El turquesa entre los árboles.
Los veranos en Las Grutas fueron muchos así que siempre tengo algo para contar. Esta es la vez que mamá cometió, aunque suene contradictorio; la maldad más dulce.
El camping no era tan grande, pero como era de la mutual de la policia te encontrabas con la misma gente casi todos los años. Una familia que acampaba junto a nosotros había ido de vacaciones con el perro y un canario.
Mamá no podía soportar ver ese pajarito turquesa enjaulado. No entendía como podían hacer semejante cosa. Tenía una jaula diminuta y la habían colgado entre los árboles.
Una mañana antes de irnos cuando mamá se despedía de la vecina de carpa, la señora le dijo que encontró la jaula abierta y que el pajarito no estaba.
-Uhhhh cuanto lo lamento! quien pudo hacer semejante maldad!?-
-Algún chico- dijo la señora - -me pareció que anoche los chicos de allá volvieron de bailar un poco borrachos-
Subimos al auto y en el camino mamá confesó que ella había abierto la jaula la noche anterior. Y que pensó que si el pájaro volaba era porque necesitaba ser libre o bien si a la mañana todavía estaba en la jaula era porque estaba muy domesticado.
Ella dice que se levanto escucho el canto del pajarito y que lo vio arriba del árbol. -¡No saben lo hermoso que se veía ese turquesa entre el verde de las hojas! -nos dijo.

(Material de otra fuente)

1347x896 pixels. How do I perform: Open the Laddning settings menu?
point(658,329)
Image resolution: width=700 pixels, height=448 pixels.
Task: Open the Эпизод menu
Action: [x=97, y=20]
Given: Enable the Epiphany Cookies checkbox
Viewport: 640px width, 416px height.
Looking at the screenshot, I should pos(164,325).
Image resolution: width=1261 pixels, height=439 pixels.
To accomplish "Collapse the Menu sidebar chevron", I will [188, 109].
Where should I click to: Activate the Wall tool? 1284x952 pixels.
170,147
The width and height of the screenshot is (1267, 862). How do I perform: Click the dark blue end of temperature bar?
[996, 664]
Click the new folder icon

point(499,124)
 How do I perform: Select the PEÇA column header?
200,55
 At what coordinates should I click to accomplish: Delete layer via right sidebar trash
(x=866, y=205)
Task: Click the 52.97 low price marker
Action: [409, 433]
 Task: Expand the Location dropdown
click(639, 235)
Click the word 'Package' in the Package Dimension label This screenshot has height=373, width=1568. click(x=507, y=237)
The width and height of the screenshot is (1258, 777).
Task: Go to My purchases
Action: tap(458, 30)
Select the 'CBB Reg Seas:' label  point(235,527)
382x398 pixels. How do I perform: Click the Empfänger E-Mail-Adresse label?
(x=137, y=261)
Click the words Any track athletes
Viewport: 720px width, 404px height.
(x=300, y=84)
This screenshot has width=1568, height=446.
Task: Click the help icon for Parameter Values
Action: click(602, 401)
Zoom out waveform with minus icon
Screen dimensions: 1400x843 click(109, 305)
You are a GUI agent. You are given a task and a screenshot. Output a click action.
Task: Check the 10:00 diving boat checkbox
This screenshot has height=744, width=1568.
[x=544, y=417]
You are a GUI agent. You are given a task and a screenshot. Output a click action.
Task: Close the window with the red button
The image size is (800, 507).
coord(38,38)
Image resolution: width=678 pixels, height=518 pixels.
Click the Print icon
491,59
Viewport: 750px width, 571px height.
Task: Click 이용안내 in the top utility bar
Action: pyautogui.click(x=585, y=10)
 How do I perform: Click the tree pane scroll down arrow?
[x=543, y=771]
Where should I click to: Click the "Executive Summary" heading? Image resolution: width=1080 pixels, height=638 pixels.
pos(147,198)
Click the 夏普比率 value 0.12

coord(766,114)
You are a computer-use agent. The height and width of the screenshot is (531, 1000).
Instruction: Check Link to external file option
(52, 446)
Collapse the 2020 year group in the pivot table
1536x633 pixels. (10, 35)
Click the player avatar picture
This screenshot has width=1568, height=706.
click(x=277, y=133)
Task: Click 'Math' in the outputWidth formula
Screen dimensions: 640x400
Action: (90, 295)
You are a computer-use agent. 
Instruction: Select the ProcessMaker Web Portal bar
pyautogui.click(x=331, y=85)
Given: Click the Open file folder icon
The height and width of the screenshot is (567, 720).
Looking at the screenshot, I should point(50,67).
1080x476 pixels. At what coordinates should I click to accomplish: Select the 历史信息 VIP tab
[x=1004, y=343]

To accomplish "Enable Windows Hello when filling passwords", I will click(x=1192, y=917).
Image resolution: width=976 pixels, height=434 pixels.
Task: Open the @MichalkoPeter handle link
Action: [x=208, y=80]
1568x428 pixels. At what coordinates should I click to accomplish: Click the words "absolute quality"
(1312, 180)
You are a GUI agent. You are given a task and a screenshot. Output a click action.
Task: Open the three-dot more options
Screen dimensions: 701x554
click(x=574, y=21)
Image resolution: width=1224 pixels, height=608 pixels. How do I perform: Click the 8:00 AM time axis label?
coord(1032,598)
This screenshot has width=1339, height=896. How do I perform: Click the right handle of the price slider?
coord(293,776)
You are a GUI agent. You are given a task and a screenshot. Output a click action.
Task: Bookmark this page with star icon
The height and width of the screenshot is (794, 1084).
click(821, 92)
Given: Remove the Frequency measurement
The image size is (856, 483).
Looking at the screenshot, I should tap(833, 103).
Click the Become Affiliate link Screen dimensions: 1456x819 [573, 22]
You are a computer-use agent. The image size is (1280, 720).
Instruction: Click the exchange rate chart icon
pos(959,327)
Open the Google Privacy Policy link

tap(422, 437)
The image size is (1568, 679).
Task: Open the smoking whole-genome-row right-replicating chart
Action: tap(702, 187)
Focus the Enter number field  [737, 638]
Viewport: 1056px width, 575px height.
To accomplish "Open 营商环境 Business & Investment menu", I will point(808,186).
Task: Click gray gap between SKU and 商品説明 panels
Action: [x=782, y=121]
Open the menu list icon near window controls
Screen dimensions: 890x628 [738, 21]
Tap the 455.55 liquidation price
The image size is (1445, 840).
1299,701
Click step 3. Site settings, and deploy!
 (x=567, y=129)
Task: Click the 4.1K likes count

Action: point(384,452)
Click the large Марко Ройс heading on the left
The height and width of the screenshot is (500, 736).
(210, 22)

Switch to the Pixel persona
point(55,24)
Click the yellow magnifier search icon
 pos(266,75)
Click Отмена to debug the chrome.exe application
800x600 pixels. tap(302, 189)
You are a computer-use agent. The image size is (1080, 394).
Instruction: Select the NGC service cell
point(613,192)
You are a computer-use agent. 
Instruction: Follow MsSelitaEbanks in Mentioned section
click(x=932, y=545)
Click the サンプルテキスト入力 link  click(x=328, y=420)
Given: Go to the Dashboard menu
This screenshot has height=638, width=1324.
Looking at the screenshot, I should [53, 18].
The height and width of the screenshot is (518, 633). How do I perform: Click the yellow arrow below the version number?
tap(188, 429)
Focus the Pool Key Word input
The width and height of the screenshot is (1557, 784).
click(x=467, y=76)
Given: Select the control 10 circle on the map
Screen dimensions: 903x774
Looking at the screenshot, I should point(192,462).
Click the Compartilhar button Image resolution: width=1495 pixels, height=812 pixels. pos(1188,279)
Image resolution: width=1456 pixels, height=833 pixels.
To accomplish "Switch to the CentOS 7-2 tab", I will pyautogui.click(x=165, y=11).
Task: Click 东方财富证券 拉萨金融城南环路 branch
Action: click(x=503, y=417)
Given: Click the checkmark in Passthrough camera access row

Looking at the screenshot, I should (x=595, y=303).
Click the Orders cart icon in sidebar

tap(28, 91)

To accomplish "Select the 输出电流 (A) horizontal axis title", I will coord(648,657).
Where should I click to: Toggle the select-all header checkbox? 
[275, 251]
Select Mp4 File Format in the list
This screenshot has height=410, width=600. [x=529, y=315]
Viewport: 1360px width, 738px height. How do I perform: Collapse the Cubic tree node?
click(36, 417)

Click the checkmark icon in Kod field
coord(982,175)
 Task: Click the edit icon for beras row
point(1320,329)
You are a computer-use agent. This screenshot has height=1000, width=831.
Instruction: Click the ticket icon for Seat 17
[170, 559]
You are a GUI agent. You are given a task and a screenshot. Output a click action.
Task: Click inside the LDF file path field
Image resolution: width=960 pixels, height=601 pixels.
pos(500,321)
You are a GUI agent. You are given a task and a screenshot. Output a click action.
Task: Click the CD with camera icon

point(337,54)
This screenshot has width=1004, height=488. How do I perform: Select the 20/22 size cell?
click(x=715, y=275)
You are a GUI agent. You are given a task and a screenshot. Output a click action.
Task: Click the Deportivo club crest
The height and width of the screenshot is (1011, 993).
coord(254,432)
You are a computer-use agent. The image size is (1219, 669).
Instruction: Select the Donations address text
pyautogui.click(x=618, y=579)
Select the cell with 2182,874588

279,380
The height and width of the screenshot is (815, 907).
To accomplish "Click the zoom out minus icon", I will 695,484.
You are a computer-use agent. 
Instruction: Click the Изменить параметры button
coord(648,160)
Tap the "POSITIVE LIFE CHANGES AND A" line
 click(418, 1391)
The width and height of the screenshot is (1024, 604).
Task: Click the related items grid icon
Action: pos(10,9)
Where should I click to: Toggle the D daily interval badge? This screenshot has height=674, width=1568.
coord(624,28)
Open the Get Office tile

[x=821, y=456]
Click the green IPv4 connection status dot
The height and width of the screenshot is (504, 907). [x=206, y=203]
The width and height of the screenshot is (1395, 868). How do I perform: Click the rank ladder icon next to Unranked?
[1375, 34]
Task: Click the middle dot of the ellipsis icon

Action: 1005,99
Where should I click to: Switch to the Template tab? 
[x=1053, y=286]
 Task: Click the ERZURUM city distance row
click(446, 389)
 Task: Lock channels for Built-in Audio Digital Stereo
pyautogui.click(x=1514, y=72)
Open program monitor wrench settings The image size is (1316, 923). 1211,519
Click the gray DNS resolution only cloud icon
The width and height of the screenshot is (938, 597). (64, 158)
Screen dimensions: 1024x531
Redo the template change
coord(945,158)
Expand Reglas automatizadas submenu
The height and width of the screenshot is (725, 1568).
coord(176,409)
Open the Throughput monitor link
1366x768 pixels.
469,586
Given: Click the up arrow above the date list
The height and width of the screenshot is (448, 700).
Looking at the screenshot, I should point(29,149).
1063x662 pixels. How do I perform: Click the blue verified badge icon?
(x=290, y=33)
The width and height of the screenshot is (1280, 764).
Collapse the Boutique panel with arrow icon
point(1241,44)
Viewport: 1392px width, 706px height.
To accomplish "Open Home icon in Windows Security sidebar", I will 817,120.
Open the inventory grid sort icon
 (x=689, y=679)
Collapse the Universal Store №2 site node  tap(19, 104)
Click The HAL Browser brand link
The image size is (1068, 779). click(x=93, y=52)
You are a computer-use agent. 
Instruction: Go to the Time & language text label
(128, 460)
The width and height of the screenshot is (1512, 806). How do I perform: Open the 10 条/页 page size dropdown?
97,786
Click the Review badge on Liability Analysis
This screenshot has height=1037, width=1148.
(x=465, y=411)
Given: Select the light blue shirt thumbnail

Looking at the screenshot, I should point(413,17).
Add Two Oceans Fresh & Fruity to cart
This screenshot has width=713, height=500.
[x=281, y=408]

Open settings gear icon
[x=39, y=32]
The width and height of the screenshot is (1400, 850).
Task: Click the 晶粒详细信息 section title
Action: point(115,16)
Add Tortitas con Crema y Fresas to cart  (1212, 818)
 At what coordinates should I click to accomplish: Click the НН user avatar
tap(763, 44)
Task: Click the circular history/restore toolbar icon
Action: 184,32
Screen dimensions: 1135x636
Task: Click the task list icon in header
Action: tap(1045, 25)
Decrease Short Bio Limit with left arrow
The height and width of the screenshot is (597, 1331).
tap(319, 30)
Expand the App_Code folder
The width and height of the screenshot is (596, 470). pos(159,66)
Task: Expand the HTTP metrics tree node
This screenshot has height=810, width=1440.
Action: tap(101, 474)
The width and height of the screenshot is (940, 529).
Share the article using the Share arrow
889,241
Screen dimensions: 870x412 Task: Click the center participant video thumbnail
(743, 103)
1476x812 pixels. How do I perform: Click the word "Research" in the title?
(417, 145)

Después de un rato volvió a hablar y agregó:
-No crean que no me sentí mal, la señora estaba triste por su pajarito, pero mejor me siento sabiendo que ahora está volando y cantando entre los árboles.-
Yo también me sentí mal cuando ella se fue, pero me siento mejor sabiendo que ella abrió muchas más jaulas de las que confesó.